The rise in crude oil prices not only poses a threat to the stock market but also heightens concerns about stagflation, a scenario characterized by soaring inflation coupled with stagnating economic growth. Yardeni now assesses a 15% probability of encountering a “Stagflating 1970s Redux,” a situation reminiscent of the economic challenges of the 1970s.

Yardeni remarked that while rising oil prices might lead to a market correction, the possibility of a bear market looms larger if investors begin to anticipate a prolonged period of stagflation. The escalated tensions that have led to the spikes in oil prices have instilled fears among investors, particularly since the U.S. and Israel’s military actions against Iran, a significant crude oil producer.

Historically, sharp increases in oil prices have often coincided with economic recessions and bear markets. Yardeni cited the aftermath of the 1979 Iranian Revolution, which precipitated a surge in oil prices and contributed to inflation reaching 14% in the United States by 1980, leading to an economic downturn.

The current inflationary environment also constrains the Federal Reserve’s options for lowering interest rates, a crucial factor that has been supporting higher stock market prices. Yardeni noted the precarious position of the U.S. economy and stock market, stuck between the ongoing conflict in Iran and the resultant economic pressures. He emphasized that the Fed’s dual mandate will face challenges as it navigates rising inflation alongside increased unemployment rates.

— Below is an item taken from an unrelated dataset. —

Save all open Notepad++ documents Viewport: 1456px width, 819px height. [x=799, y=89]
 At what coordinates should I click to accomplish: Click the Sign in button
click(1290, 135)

While acknowledging the heightened risks, Yardeni maintained that his firm still holds a relatively optimistic outlook regarding the overall impact of the conflict. He anticipates that the situation may persist for a few more weeks but expects economic growth and corporate earnings to remain stable. He quantified the potential correction in stock prices at 10% to 15% due to high oil prices, while assigning a 60% probability to the continuation of the “Roaring 2020s” paradigm, characterized by climbing stock prices and booming productivity.

The war in Iran has exacerbated the already shaky sentiment on Wall Street, which has dealt with significant tech stock sell-offs since the beginning of the year. With crude oil prices surpassing $100 per barrel—and potentially reaching $120—market analysts warn that this situation could trigger a recession.